**WHAT TO DO**
Return every line of the data below that includes the string "computer".

[Stored data entries]
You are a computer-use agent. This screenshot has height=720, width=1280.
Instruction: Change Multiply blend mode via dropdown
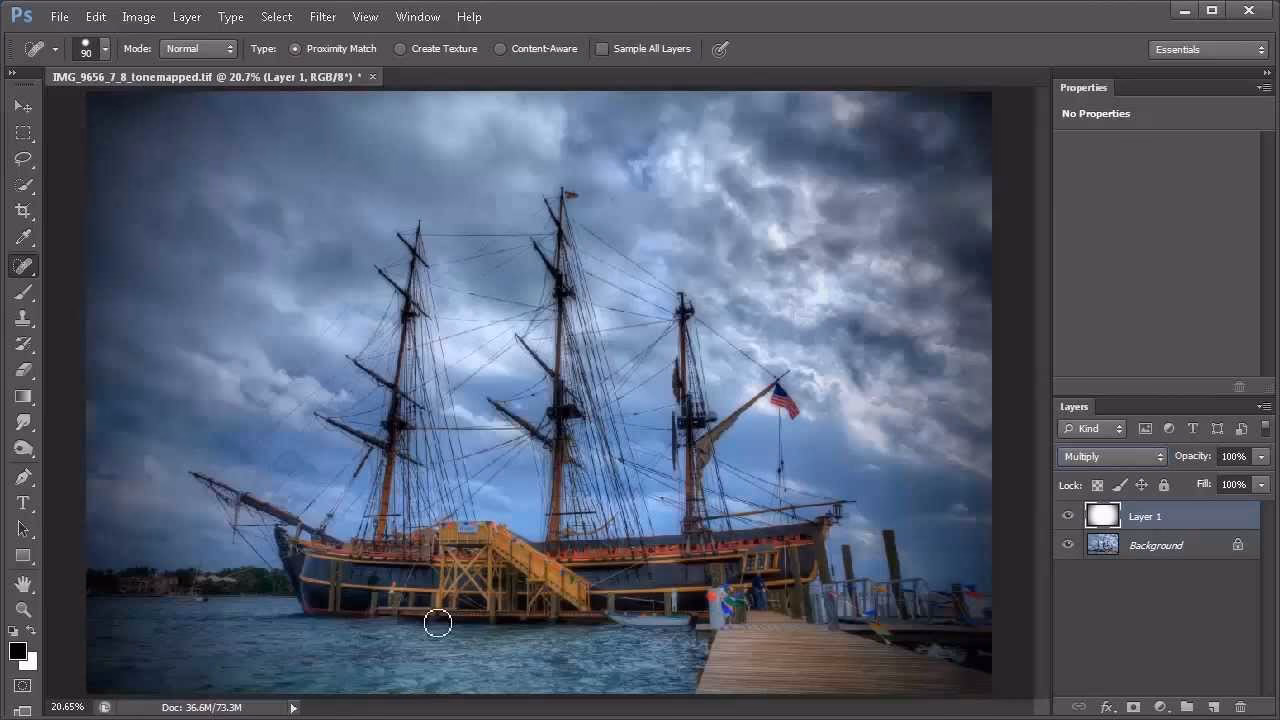pos(1111,456)
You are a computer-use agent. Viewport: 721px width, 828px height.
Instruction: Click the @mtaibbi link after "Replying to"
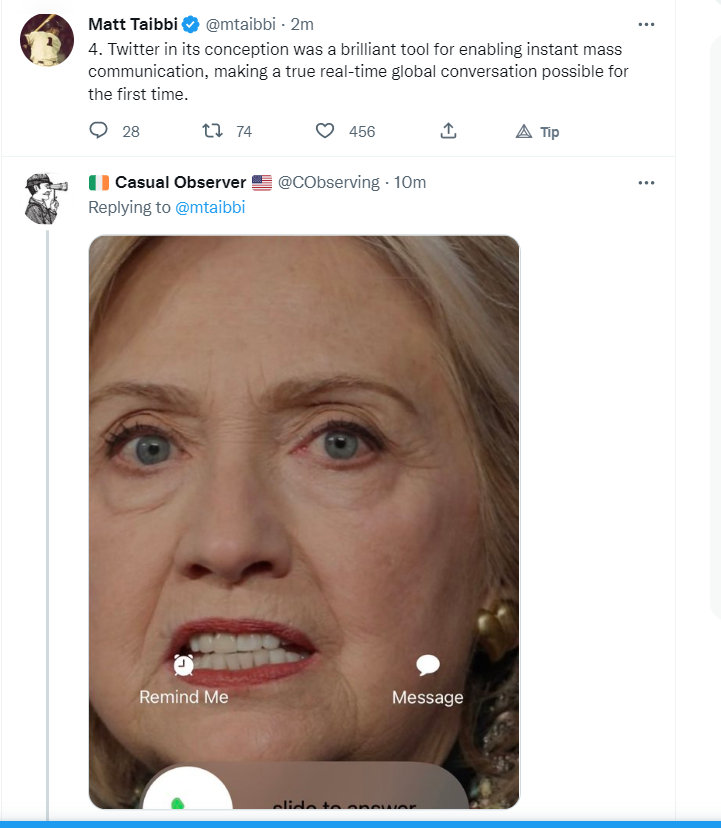tap(210, 207)
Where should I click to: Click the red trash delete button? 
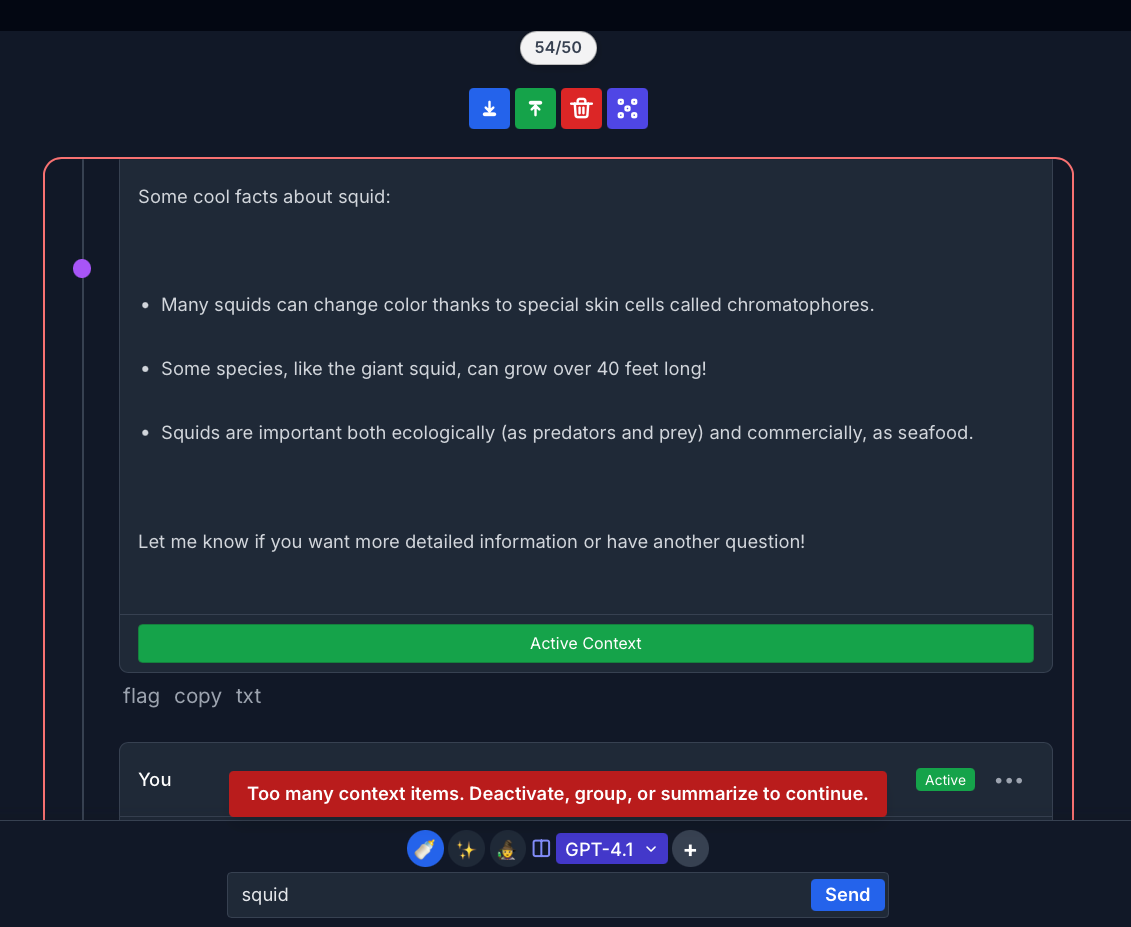coord(581,109)
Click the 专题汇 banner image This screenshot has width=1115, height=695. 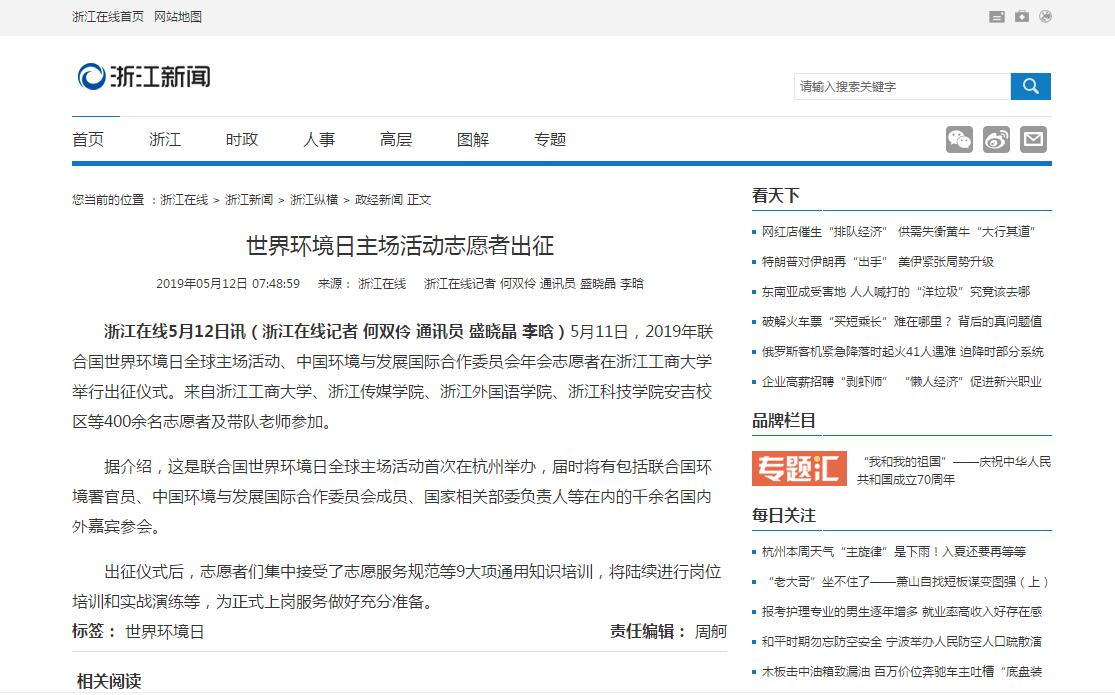tap(799, 468)
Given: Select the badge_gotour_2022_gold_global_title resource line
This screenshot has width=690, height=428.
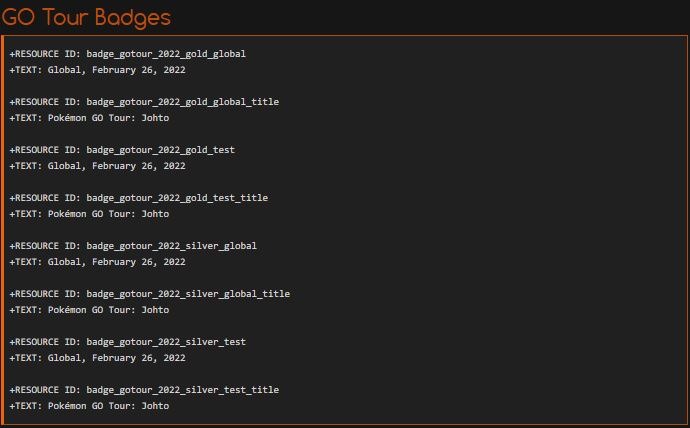Looking at the screenshot, I should pos(144,102).
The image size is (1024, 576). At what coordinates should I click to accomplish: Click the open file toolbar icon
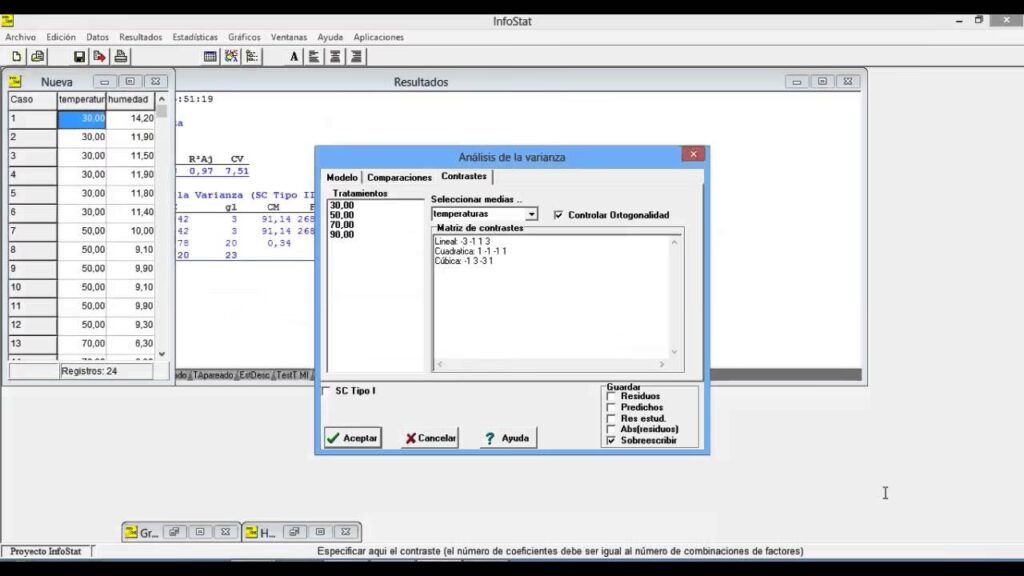[37, 57]
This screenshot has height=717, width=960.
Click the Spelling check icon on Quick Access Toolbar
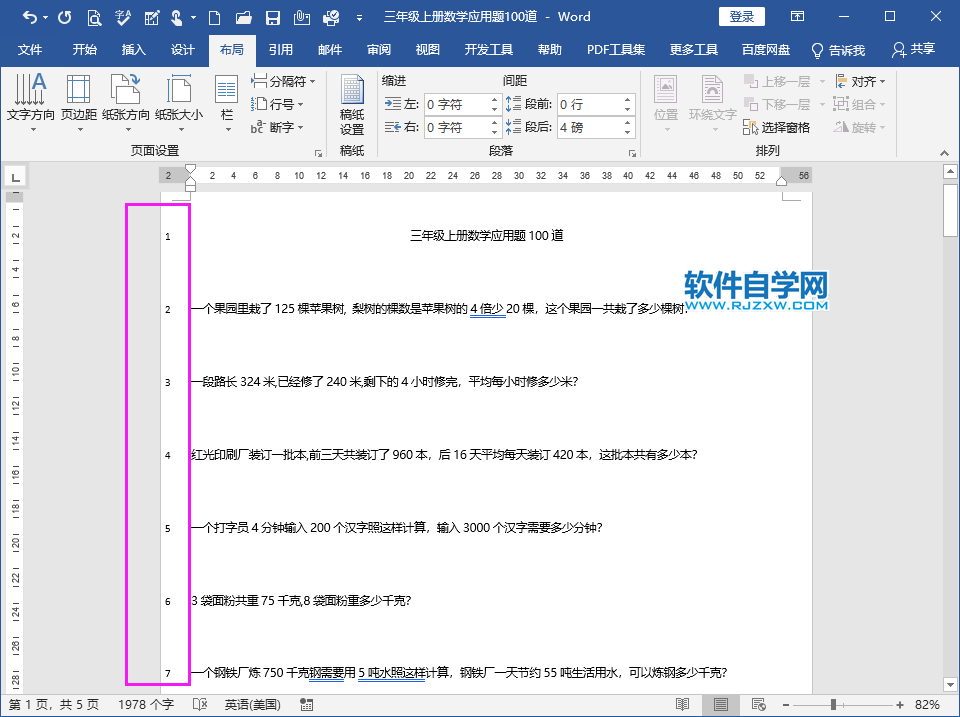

**WRITTEN SOLUTION**
You are a computer-use agent. This screenshot has height=720, width=1280.
You are a computer-use agent. Viewport: 721px width, 828px height.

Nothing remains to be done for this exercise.